Friday, August 28, 2015

50 Children, by Stephen Pressman

Of the stories of heroism during one of humanity's darkest hours there seem to be no end.  The crimes of the Nazis against their fellow man were of a scale and brutality unmatched in modern times.  OK, a couple of regimes have tried to match them, but Nazis take the cake as personification of man's inhumanity to man.  Stephen Pressman tells the story of the previously little-known heroism of a small group of American Jews in 50 Children: One Ordinary American Couple's Extraordinary Rescue Mission into the Heart of Nazi Germany.  

Gilbert and Eleanor Kraus, a Jewish couple living in Philadelphia, became concerned about the plight of Jews living in Europe.  They cajoled, networked, pulled strings, stubbornly fought, begged and pleaded, eventually building a network of support in the US, specifically families to sponsor Jewish children, and in Europe to gather a group of 50 children and relocate them to a camp in Pennsylvania.  Using Mrs. Kraus's almost forgotten first-hand account, Pressman tells their dramatic story.

Several things stood out as I read.  First of all, the willingness of Austrians to participate in and endorse Hitler's rise to power.  Austria embraced him with open arms.  His policy to get rid of the Jews met very little resistance from non-Jews.  Jews had their businesses and homes taken away and/or destroyed.  Their synagogues were destroyed or at least desecrated.  The criminal activity of Kristallnacht was perpetrated by Germans and SS, of course, but ordinary Austrians pitched in or stood by.  Everyday Austrians fully bought into the vicious anti-Semitism.  This boggles the modern mind.

Americans were not immune to the anti-Semitism.  Prominent voices resisted the immigration of Jews to the United States.  One ship of refugees was famously turned away, sent back to Europe where many of the passengers eventually were murdered in concentration camps.

Lest we look down our noses at our forebears, the situation that he Krauses faced has a couple of modern parallels.  I was interested to read the remarks of a U.S. senator who objected to welcoming Jewish children as refugees: "What is American citizenship worth if it allows American children to go hungry, unschooled and without proper medical attention while we import children from a foreign country?  Let the sympathies of the American people be with American children first."  It's not hard to imagine that a 21st century politician saying the exact same thing today, as we see children illegally entering the country on our southern border.  Children and their families are not being killed because of their religion in Mexico and Central America, but conditions are pretty brutal.  I don't think the case of Nazism is parallel to the case of the treatment of minorities in Mexico.  I have to admit that I'm torn, as many are, between wanting to help those in need and wanting to protect the sovereignty of the U.S.  I am much more sympathetic to giving people safe harbor from a brutal, murderous dictatorship like the Nazis that from conditions of poverty and corruption.

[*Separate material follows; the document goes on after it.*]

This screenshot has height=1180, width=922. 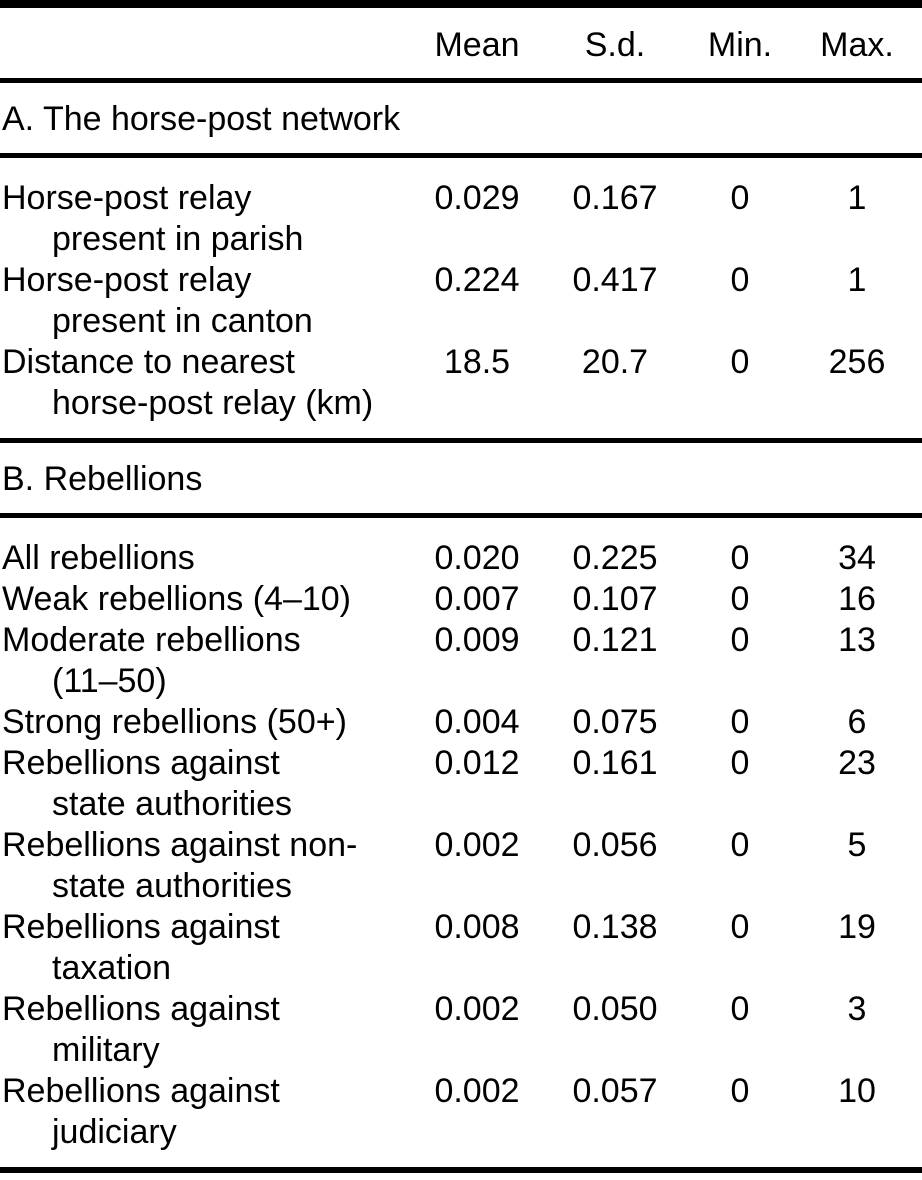 What do you see at coordinates (615, 927) in the screenshot?
I see `cell-sd: 0.138` at bounding box center [615, 927].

A much closer modern parallel is the plight of Christians living in areas that have been taken over by Islamic radicals.  In some parts of the world, Christians are being targeted for murder, just as the Nazis targeted the Jews.  In many cases, the brutality is worse than anything the Nazis came up with.  If there is ever a time when U.S. immigration policies should take a back seat to humanitarian concern, this is it.    We can be inspired by the Krauses to reach out to Christians who are being persecuted and murdered.

In an afterward to 50 Children, Paul Shapiro, director of the Center for Advanced Holocaust Studies, writes that "American isolationism and anti-Semitism made it impossible to craft public policies that might have been more compassionate toward refugees."  As a result, American Jews were overly cautious in their advocacy.  Further, he calls the American claim that "we did not know what Nazi Germany, her allies and collaborators, were doing" a myth.  True, the extent of the brutality of the Nazi regime was not fully realized until after the war, but there was plenty of press coverage of Kristallnacht and other episodes of Germany's treatment of Jews.  The Krauses did not have access to top secret reports; they read the newspaper.  Today the brutality of ISIS is no secret.  We can see videos of ISIS criminals murdering Christians.  Anyone with an internet connection can learn about ISIS's brutality.

The Jews say of the Holocaust, "Never again."  Let us follow the example of the Krauses, and declare that never again will the United States stand by while a whole people group is marked for extermination.  It happened in Rwanda.  It's happening now under ISIS.  Let us look the model set by the Krauses and others who saved Jews from the evil hand of Hitler.  Perhaps we can be a part of saving some from the evil hand of ISIS.

(By the way, this book is a tie-in to an HBO documentary.  Somehow I missed that little fact as I read.  I really want to see it now.  http://www.50childrenfilm.com/The_Film.html)


Thanks to Edelweiss and the publisher for the complimentary electronic review copy!